By Geoff Fein
NEWPORT NEWS, Va.–The Navy and Northrop Grumman [NOC] Newport News (NGNN) are still working out how the service and the company will proceed forward following a report on interior welding issues first discovered last year on the USS New Hampshire (SSN-778), a company official said.
NGNN sent the first of its three-volume report to the Navy on April 21, Charles Southall, director advanced submarine programs and author of the report, told Defense Daily.
“The company has been working hand-in-hand with the Navy, assisting them, digesting the report, understanding what the recommendations were, and making sure that the Navy is informed as they make their response,” he said.
NGNN has yet to receive the Navy’s response, Southall added.
Following the discovery of weld failures on New Hampshire during routine testing at General Dynamics [GD] Electric Boat in August and again in October 2007, the Navy and the two shipbuilders began inspecting welds on all Virginia-class submarines in early December (Defense Daily, Dec. 7).
One of the things the Navy initially found out in its investigation was that copper contamination causes cracking and weakens the weld. The Navy began to question the shipbuilder about how copper got into the welds (Defense Daily, Dec. 11).
The root cause was that NGNN welders were allowed to carry two types of weld wire on them. One made from corrosion resistant steel and the other from nickel copper, which would have copper in it (Defense Daily, Feb. 1).
Between 2000 and December 2007, the Navy discovered 15 instances in which there had been some contamination of one type or another in a weld where copper weakened a weld. The Navy knew about those issues and the welds were fixed.
Out of that subset of valves, inspectors found just a few with contamination: one on the Virginia and one on the USS Texas (SSN-775). None were found on the USS Hawaii (SSN-776) or the USS North Carolina (SSN-777) (Defense Daily, Dec. 11).
By January 2008, the investigation expanded to include Los Angeles-class (SSN-688) submarines and aircraft carriers built and serviced at Newport News (Defense Daily, Feb. 1).
“The only recommendations we made in those reports were to do some limited inspections on ships and we’ve not begun that process,” Southall said last week. “[We are] working with the Navy to make sure they are comfortable with those recommendations before going forward.
“We haven’t had any finding where we recommend the Navy go back and cut joints,” Southall noted.

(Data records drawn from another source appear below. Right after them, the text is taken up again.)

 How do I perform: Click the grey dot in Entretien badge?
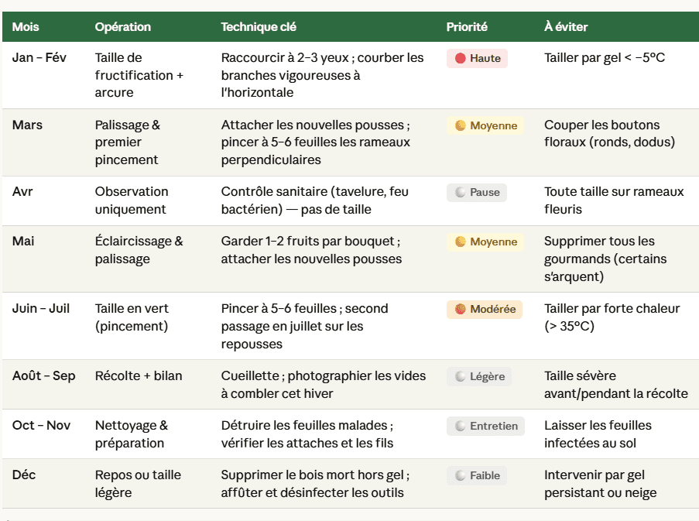coord(460,426)
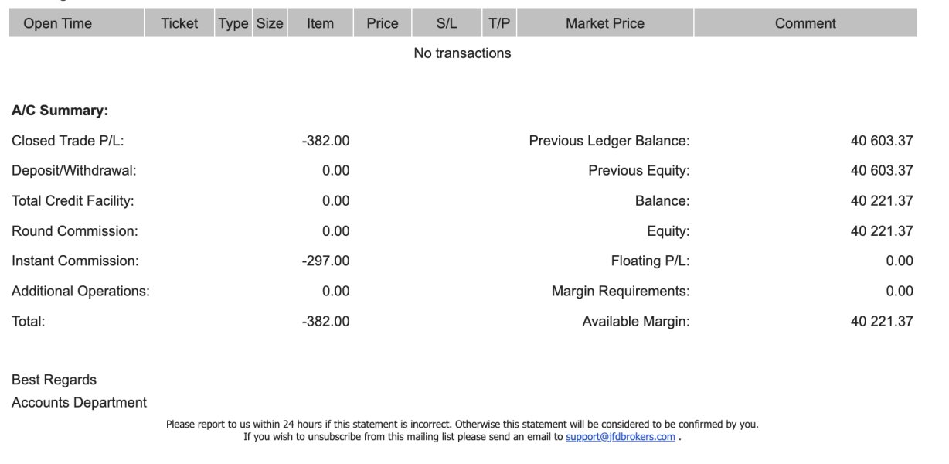The height and width of the screenshot is (464, 949).
Task: Click the Previous Ledger Balance value
Action: click(882, 141)
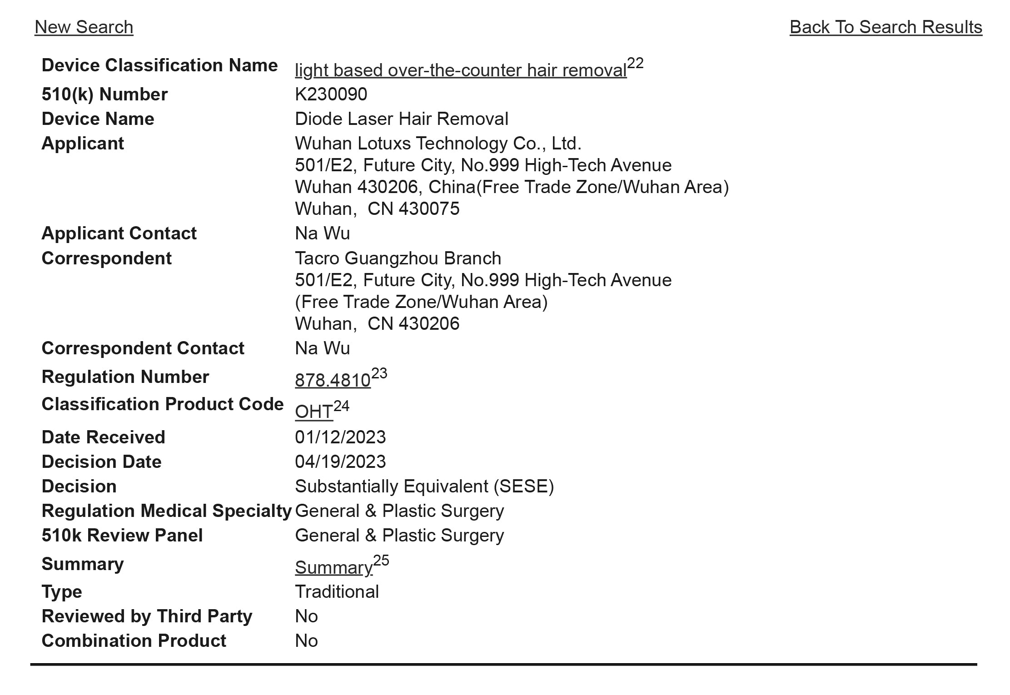Click the 510(k) number K230090
Image resolution: width=1010 pixels, height=695 pixels.
point(331,94)
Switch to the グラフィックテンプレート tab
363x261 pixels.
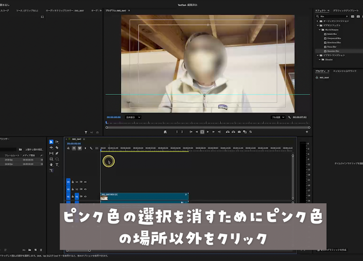tap(346, 10)
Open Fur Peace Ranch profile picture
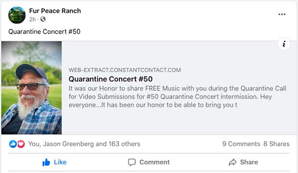This screenshot has height=173, width=298. (17, 15)
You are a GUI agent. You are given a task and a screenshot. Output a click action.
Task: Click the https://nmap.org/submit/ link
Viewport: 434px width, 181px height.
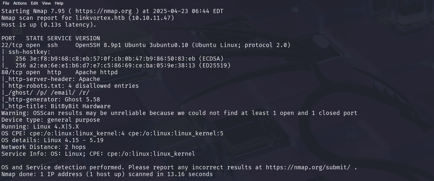308,167
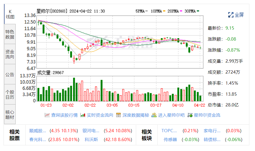Click the document icon beside 深度数据揭秘
The width and height of the screenshot is (255, 151).
point(118,115)
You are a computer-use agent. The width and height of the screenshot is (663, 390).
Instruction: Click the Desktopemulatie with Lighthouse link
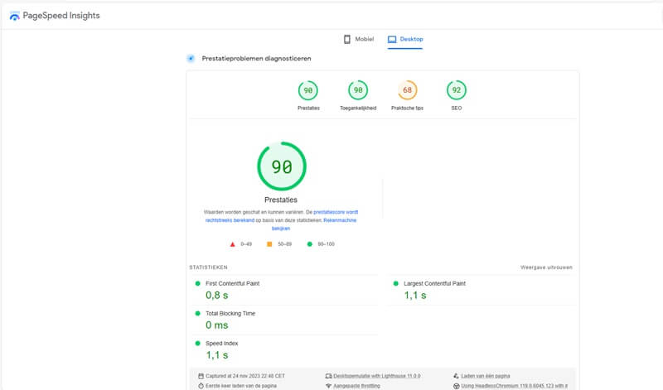tap(378, 375)
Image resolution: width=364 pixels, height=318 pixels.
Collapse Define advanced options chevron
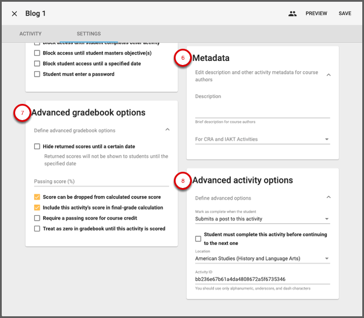point(328,198)
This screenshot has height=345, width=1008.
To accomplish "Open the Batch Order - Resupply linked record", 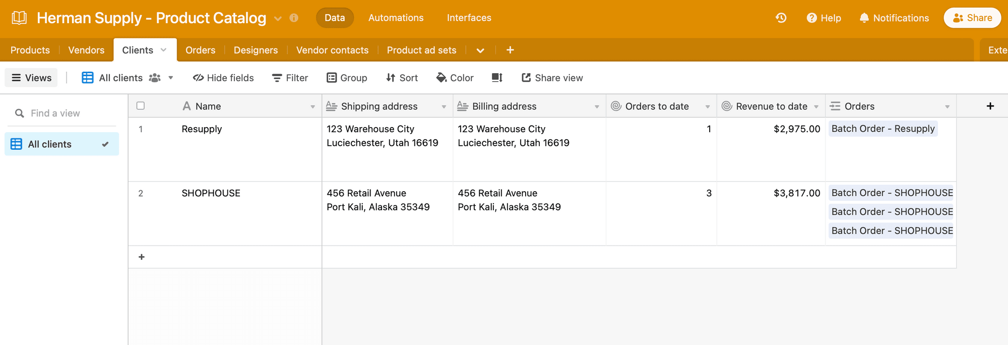I will click(883, 129).
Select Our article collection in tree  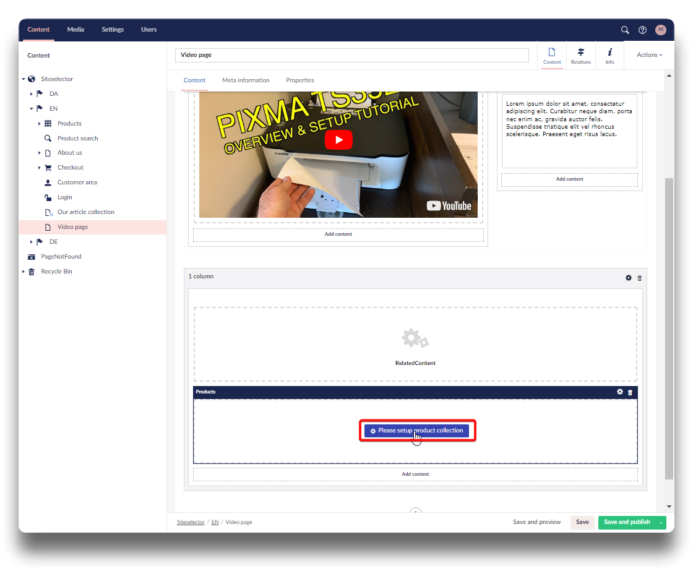[85, 212]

NGNN implemented changes immediately, he added.
“We implemented a wide array of process changes to bolster the procedures we had in place. That has been done,” Southall said. “We continue on further improvements, as you do as a learning organization no matter what, but the immediate corrective actions have all been taken and our processes are much stronger as a result.”
The most notable change is making sure all of NGNN’s welders are educated on the cause and effect of improper metal finding its way into a joint, he added.
“Although we have put into place a few physical procedure changes, the lion’s share of our work has been education for our welder workforce, making sure we focus on the leadership aspect of this because at the end of the day that’s where it all really comes down to,” Southall said.
Southall noted he has seen a lot better communication back and forth between program officials and the deck plate in terms of technical involvement at the deck plate level and support for the welding trades.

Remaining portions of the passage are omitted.